When piecing a quilt, many times there will be a lot of the same size and shape of pieces that need to be pieced, or multiples of the same type of unit that need to be pieced. While a pattern may tell you to do one at a time and make each block individually, chain piecing multiple pieces at the same time can help speed up the process.

Expert Sewer and Quilter, Ashley Hough shows you how to chain piece several different types of units.

How to Chain Piece

Ashley begins by explaining what chain piecing is; essentially creating a long chain of pieces or units that can then be cut apart when finished. She shares that while the chain piecing technique is commonly thought of as something for only squares and rectangles, the chain piecing technique can be used on a variety of different units as well.

Basic Shapes

Ashley begins by showing how to chain piece on basic shapes like squares and rectangles, showing how to sew right off of the edge of one piece of fabric directly onto the other. Not only does this save time, rather than cutting the thread and sewing each piece individually, but you are also saving small amounts of thread by sewing them together into a chain and not having thread tails at the beginning and end of each piece.

Word and element pointing records
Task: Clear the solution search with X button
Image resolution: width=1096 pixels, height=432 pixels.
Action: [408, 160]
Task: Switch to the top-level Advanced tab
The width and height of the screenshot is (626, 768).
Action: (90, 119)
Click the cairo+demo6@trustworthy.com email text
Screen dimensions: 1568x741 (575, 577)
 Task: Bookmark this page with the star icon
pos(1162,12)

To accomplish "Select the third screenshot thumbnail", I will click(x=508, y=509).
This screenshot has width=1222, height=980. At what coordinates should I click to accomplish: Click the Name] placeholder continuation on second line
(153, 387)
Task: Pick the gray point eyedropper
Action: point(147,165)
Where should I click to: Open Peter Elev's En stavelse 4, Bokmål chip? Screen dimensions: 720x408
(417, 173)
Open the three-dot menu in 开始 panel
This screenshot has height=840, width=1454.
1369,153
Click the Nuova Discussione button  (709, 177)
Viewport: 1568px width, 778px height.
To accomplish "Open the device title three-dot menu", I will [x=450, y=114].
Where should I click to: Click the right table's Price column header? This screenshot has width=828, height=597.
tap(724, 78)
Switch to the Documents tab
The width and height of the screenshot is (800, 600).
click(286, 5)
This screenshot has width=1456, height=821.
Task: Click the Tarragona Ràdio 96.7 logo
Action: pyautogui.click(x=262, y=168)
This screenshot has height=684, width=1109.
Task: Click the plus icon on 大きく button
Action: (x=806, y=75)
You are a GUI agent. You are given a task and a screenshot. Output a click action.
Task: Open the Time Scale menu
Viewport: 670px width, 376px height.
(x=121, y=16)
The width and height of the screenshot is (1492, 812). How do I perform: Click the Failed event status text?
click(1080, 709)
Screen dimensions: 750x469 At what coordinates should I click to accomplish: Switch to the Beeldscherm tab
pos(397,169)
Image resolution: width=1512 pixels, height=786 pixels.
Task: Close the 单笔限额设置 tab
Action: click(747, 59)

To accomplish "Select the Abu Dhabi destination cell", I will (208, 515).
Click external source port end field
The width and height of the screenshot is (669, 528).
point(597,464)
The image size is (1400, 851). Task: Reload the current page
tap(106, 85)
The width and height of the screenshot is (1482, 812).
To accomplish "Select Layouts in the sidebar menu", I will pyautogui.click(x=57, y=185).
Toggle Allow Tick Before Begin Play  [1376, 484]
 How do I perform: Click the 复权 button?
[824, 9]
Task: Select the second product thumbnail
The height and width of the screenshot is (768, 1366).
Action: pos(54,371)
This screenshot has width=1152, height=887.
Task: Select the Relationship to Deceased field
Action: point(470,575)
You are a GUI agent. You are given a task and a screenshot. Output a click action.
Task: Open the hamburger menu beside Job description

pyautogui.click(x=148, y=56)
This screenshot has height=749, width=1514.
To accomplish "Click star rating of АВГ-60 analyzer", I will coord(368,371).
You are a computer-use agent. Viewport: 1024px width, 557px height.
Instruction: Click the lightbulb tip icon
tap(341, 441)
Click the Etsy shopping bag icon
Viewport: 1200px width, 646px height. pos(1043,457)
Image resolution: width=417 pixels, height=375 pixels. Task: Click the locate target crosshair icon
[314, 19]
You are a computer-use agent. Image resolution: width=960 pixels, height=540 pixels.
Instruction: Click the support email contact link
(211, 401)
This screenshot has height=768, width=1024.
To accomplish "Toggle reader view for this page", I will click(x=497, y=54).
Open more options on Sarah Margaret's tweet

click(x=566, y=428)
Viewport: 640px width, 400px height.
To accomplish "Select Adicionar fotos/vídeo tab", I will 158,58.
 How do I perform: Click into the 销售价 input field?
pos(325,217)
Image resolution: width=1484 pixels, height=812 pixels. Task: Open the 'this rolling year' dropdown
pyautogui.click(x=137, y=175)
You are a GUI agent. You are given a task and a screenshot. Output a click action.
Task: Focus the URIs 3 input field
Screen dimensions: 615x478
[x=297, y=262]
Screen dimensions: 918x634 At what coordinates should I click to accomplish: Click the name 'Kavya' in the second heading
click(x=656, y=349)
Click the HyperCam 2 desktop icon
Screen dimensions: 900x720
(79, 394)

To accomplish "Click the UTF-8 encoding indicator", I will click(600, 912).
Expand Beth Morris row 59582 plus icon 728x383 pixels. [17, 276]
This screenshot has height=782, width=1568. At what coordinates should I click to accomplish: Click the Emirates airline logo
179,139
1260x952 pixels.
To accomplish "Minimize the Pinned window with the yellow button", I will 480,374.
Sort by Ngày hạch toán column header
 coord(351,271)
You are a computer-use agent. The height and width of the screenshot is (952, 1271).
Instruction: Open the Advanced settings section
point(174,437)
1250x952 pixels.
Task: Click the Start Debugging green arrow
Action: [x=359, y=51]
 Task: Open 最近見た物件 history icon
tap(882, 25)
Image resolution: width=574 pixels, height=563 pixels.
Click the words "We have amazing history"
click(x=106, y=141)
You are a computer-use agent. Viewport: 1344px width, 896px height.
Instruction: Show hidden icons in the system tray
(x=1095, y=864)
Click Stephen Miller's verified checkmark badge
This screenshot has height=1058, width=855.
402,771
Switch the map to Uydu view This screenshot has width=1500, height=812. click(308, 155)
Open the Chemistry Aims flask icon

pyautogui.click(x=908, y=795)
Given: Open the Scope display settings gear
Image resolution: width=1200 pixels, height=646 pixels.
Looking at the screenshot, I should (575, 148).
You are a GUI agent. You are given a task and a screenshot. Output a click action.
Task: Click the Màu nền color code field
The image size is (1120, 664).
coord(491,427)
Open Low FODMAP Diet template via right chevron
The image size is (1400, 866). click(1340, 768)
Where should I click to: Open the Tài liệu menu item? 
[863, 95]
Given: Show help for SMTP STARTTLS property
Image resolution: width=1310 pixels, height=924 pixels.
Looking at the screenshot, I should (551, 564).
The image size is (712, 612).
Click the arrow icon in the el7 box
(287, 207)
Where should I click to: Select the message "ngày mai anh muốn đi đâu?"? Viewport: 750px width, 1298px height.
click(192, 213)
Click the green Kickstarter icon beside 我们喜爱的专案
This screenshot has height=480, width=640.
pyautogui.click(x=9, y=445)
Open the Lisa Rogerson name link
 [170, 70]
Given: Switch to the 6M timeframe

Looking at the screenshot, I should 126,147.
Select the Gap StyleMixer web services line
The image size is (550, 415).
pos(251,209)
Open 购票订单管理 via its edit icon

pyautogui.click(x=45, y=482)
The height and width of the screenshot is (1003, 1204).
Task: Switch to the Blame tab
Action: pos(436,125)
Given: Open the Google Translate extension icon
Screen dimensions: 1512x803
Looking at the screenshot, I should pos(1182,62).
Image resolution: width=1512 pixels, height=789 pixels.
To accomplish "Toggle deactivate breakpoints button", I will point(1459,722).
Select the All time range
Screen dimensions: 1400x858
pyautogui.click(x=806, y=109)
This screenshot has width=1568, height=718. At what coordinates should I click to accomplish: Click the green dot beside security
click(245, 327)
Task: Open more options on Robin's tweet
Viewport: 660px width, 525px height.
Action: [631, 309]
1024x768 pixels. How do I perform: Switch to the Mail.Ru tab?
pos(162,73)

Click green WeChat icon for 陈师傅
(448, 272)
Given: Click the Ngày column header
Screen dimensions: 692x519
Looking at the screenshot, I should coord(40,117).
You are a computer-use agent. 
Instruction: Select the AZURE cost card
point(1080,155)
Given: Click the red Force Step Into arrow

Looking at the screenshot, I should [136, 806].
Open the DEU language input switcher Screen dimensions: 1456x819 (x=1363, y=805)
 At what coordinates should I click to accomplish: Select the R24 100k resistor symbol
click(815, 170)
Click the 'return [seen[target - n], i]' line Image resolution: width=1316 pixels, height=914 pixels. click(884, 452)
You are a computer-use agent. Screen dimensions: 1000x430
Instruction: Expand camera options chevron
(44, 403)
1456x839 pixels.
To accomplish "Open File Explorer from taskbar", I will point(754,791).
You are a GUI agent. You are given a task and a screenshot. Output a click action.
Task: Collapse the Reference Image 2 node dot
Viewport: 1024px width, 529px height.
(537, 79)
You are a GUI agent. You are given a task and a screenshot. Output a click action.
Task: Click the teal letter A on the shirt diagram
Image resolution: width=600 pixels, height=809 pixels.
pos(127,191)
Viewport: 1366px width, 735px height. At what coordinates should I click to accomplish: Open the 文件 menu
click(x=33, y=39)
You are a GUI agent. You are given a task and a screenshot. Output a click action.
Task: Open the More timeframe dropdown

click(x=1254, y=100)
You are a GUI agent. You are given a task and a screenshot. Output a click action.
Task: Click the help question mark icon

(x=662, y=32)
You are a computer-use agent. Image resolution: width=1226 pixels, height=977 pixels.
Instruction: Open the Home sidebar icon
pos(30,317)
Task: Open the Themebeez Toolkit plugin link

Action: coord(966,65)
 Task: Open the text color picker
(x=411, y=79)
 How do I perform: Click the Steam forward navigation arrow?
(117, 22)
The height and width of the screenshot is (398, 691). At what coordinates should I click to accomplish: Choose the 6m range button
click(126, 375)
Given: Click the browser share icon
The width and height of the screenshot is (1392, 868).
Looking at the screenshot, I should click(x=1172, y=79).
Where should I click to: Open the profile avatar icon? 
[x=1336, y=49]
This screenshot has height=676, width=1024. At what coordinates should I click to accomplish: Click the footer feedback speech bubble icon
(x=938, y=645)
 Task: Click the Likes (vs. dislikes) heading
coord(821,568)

▶ [STATED TASK 1]:
Answer these questions about the chain piecing text:
(a) Who shows how to chain piece several different types of units?
(b) Which basic shapes does Ashley start with?
(c) Besides saving time, what does sewing the pieces into a chain save?
▶ [STATED TASK 2]: Duplicate the part of the chain piecing text starting with "When piecing a" and going on through "units as well.".
▶ [STATED TASK 3]: Write out every sentence in the chain piecing text that names Ashley.

▶ [FINAL ANSWER 1]:
(a) Ashley Hough, Expert Sewer and Quilter.
(b) Squares and rectangles.
(c) Small amounts of thread, since there are no thread tails at the beginning and end of each piece.

▶ [FINAL ANSWER 2]:
When piecing a quilt, many times there will be a lot of the same size and shape of pieces that need to be pieced, or multiples of the same type of unit that need to be pieced. While a pattern may tell you to do one at a time and make each block individually, chain piecing multiple pieces at the same time can help speed up the process.

Expert Sewer and Quilter, Ashley Hough shows you how to chain piece several different types of units.

How to Chain Piece

Ashley begins by explaining what chain piecing is; essentially creating a long chain of pieces or units that can then be cut apart when finished. She shares that while the chain piecing technique is commonly thought of as something for only squares and rectangles, the chain piecing technique can be used on a variety of different units as well.

▶ [FINAL ANSWER 3]:
Expert Sewer and Quilter, Ashley Hough shows you how to chain piece several different types of units.
Ashley begins by explaining what chain piecing is; essentially creating a long chain of pieces or units that can then be cut apart when finished.
Ashley begins by showing how to chain piece on basic shapes like squares and rectangles, showing how to sew right off of the edge of one piece of fabric directly onto the other.